In 2019, changes were made to section 72 of the VAT Act, which deals with the Commissioner's discretion to make arrangements or decisions regarding the application of the act to specific situations where the manner in which a vendor or class of vendors conducts their business leads to difficulties, anomalies or incongruities. These changes affected the arrangements or decisions made on or before 21 July 2019.  In the past two years, government reviewed the impact of these decisions to ascertain whether they should be discontinued or extended in accordance with the new provisions of section 72. As a result, changes were made to the VAT legislation in this regard. It is proposed that further changes be made to account for further reviews of some of the section 72 decisions.

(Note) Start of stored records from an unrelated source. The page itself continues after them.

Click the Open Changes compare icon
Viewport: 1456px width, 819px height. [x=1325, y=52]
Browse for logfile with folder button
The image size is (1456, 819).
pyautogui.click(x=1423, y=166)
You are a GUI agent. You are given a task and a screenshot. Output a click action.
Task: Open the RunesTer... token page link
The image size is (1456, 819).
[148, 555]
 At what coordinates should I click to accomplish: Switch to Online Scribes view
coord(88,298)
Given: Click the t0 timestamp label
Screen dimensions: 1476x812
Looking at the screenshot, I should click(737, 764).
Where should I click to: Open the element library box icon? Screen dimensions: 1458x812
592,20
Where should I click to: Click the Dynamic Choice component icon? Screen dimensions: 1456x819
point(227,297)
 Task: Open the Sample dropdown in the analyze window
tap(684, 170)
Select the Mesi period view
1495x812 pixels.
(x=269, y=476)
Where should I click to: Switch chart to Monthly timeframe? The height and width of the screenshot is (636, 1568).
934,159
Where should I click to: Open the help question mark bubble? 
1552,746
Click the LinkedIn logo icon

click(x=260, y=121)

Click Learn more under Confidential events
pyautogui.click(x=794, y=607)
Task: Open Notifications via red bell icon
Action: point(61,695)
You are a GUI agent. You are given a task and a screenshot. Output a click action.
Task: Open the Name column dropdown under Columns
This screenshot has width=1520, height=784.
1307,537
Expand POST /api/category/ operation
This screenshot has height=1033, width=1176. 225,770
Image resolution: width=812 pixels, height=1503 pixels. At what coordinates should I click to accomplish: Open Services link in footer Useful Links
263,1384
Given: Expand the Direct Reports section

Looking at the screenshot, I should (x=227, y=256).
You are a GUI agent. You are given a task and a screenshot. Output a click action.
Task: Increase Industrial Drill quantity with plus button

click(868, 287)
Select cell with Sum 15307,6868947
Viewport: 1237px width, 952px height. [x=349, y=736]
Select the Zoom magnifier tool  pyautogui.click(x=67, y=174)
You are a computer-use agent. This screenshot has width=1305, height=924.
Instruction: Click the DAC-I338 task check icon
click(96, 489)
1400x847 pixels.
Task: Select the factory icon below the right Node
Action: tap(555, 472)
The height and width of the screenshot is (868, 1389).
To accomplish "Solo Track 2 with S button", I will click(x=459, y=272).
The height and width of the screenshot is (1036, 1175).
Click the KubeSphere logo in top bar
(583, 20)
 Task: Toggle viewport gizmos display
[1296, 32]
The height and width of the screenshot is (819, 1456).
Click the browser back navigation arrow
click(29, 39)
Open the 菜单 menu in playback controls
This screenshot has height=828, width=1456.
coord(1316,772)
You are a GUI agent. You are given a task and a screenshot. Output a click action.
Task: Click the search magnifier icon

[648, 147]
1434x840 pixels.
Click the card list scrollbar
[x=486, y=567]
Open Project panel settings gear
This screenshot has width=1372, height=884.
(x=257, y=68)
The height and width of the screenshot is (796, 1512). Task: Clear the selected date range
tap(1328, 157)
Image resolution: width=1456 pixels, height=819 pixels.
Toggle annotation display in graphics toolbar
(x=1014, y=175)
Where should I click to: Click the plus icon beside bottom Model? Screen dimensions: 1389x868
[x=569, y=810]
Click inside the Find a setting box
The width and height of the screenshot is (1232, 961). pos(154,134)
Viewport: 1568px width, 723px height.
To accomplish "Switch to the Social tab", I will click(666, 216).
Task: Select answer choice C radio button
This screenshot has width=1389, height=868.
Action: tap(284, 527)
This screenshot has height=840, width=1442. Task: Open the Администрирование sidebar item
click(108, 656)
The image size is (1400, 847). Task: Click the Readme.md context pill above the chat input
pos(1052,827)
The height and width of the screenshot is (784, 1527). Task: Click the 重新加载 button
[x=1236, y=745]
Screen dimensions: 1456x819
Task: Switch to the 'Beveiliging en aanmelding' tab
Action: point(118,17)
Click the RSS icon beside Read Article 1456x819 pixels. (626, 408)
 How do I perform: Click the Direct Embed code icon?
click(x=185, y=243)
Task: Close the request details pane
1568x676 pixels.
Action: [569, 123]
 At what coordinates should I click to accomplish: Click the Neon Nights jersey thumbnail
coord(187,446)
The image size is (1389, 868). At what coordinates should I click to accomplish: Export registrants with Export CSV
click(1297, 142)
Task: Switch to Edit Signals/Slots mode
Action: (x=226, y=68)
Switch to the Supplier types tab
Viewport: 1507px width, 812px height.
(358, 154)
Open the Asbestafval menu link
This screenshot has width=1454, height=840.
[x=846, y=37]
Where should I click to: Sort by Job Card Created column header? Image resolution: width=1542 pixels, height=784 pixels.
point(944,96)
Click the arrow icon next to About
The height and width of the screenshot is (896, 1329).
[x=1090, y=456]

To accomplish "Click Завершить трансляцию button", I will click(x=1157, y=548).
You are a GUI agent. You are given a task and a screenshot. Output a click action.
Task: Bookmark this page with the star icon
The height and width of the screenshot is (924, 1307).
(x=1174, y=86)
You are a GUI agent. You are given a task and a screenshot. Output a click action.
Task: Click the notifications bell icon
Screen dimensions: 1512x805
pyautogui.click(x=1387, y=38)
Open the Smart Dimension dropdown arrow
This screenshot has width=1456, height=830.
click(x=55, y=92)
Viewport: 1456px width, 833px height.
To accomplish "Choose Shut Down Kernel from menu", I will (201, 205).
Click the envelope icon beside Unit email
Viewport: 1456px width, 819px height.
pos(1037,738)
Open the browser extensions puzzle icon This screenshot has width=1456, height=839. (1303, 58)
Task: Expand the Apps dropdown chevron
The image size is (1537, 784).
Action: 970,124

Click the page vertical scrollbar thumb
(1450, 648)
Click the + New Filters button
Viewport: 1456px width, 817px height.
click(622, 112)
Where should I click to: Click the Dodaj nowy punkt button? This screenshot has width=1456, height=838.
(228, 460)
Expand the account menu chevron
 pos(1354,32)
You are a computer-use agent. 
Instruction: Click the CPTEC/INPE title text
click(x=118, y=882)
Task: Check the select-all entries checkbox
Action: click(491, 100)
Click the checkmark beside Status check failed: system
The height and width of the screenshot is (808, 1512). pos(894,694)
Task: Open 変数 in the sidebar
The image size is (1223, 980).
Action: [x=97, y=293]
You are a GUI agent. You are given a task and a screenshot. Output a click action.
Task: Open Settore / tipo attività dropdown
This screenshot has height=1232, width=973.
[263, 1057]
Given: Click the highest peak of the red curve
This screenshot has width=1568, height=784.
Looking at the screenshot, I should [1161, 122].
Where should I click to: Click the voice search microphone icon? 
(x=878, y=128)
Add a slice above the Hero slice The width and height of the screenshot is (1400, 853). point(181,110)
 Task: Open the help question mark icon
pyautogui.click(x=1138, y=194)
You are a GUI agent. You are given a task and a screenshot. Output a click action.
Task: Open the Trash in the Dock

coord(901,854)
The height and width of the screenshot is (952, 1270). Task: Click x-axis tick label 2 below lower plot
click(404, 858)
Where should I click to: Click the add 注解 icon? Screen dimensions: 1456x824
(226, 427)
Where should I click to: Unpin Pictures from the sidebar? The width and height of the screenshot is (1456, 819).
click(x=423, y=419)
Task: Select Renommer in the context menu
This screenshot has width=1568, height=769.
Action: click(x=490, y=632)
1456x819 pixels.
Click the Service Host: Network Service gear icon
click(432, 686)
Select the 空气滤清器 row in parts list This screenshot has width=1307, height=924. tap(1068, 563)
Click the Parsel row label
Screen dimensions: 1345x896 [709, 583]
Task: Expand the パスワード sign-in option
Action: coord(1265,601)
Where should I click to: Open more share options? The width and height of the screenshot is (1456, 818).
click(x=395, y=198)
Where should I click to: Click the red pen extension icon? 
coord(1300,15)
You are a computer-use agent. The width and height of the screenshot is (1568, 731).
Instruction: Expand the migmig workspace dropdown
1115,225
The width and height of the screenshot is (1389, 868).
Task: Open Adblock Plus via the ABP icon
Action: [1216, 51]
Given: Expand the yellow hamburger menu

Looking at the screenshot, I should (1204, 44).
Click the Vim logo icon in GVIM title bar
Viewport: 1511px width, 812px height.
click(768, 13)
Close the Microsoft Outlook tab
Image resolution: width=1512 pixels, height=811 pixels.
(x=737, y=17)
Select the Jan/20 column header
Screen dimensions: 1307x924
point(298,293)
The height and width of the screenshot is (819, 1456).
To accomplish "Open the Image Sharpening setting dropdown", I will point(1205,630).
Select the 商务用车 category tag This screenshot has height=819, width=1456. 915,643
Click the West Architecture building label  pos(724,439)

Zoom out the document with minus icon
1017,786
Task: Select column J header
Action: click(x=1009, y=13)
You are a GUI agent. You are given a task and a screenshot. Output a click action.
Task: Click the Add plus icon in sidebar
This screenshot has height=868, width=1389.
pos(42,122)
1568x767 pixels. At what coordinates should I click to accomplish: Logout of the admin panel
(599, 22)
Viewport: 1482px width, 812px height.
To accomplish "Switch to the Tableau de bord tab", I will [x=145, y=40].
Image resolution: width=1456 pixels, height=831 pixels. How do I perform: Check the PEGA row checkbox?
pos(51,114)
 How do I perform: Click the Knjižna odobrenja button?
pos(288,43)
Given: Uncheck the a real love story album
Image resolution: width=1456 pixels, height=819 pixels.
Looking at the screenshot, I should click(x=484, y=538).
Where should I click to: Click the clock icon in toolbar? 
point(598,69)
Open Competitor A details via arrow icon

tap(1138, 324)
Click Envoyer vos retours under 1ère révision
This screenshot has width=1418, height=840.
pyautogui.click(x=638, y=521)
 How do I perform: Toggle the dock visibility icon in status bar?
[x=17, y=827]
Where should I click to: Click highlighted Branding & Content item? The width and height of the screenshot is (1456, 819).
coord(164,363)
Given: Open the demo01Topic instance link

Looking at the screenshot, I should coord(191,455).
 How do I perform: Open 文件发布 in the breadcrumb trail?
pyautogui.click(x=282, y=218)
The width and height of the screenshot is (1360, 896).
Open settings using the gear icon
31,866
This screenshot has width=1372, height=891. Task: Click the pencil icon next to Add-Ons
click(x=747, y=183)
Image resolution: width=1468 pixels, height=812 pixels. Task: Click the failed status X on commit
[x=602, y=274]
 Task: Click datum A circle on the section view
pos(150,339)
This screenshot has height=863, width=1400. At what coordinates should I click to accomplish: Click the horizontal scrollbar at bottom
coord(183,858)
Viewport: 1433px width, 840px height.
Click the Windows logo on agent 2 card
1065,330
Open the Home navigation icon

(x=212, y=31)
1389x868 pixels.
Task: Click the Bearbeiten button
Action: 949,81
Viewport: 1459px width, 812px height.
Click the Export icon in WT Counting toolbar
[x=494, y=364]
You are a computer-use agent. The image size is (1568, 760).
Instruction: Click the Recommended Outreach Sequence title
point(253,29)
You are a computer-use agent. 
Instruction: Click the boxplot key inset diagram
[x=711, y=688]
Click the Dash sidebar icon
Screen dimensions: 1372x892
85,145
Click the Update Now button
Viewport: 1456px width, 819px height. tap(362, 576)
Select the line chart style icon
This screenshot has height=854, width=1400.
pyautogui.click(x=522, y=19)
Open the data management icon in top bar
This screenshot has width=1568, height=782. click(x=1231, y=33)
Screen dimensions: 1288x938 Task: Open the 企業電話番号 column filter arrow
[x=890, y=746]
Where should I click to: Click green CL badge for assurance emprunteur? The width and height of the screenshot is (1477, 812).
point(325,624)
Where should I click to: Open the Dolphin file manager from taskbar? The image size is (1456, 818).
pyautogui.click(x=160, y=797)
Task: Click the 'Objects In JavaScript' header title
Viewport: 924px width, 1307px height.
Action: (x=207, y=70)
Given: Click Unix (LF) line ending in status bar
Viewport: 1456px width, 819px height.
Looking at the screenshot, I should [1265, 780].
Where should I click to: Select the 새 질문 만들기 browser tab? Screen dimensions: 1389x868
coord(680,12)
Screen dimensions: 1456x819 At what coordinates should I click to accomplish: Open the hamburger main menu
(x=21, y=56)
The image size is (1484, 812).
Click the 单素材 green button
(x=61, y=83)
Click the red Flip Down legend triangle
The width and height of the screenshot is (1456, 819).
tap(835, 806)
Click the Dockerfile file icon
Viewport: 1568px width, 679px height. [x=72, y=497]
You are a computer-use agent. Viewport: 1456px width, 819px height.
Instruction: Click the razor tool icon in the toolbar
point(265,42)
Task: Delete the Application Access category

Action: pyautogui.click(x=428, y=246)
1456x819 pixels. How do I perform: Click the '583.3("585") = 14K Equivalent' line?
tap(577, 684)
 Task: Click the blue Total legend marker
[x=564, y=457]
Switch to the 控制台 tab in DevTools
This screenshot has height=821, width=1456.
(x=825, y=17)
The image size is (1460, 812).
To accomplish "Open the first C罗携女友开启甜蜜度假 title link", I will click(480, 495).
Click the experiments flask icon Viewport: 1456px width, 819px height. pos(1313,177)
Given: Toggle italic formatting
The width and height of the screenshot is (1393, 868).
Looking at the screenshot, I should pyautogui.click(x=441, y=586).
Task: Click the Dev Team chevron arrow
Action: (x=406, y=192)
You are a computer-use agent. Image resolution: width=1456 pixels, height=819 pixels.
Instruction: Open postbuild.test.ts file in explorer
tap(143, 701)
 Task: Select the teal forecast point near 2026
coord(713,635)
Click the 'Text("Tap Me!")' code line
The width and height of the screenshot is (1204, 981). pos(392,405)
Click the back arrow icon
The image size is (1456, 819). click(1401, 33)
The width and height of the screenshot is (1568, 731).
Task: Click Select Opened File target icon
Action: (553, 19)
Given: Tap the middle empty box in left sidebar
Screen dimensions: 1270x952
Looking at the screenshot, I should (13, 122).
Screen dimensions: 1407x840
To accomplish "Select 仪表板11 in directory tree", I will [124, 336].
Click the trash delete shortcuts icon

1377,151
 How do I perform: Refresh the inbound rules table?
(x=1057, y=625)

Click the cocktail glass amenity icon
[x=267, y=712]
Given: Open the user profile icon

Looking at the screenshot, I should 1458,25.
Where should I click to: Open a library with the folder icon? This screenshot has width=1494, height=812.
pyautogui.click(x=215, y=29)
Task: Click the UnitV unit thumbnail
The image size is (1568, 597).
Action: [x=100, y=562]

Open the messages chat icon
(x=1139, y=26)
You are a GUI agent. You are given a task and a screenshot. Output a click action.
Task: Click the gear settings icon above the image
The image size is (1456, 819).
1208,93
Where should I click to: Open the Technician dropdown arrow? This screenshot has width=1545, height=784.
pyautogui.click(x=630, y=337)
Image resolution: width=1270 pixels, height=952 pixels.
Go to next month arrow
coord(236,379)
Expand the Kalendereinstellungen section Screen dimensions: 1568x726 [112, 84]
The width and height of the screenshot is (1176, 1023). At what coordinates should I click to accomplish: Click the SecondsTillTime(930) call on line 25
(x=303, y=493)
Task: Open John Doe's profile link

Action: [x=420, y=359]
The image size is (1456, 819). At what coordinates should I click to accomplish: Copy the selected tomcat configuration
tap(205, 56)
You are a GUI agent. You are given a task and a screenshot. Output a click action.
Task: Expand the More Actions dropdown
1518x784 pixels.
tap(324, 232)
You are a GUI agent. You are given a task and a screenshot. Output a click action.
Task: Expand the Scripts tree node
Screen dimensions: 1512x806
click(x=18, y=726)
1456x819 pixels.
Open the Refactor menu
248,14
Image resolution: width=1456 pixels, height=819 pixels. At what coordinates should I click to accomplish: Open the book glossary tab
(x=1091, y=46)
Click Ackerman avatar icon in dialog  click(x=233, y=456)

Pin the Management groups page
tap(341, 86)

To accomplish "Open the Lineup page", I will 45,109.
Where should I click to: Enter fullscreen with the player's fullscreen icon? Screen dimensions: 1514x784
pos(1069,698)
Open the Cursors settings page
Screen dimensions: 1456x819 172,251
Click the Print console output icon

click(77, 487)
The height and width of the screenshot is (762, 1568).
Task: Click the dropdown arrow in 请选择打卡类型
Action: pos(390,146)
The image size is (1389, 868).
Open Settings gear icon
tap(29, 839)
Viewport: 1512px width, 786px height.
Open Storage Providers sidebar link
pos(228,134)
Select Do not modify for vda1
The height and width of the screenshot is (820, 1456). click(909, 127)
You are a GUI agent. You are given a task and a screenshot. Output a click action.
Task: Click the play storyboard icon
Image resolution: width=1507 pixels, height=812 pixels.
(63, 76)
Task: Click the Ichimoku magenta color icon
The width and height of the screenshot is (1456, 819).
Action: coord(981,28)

VAT: Updating the regulations prescribing electronic services

With effect from 1 April 2019, the regulations prescribing electronic services were amended to broaden the scope of electronic services that are subject to South African VAT, in line with the Organisation for Economic Co‐operation and Development/Group of 20 Base Erosion and Profit Shifting Action 1 Report. Government proposes to review the current regulations to account for further developments in this area.

Please note that the points addressed herein are limited to a summary of the more significant budget highlights and proposals from the 2022 National Budget Speech. There are a number of other aspects covered that we would be welcome to address if you so require. In addition, these matters addressed are not yet legislated, and may be subject to further changes so should not be used as a substitute for detailed professional advice.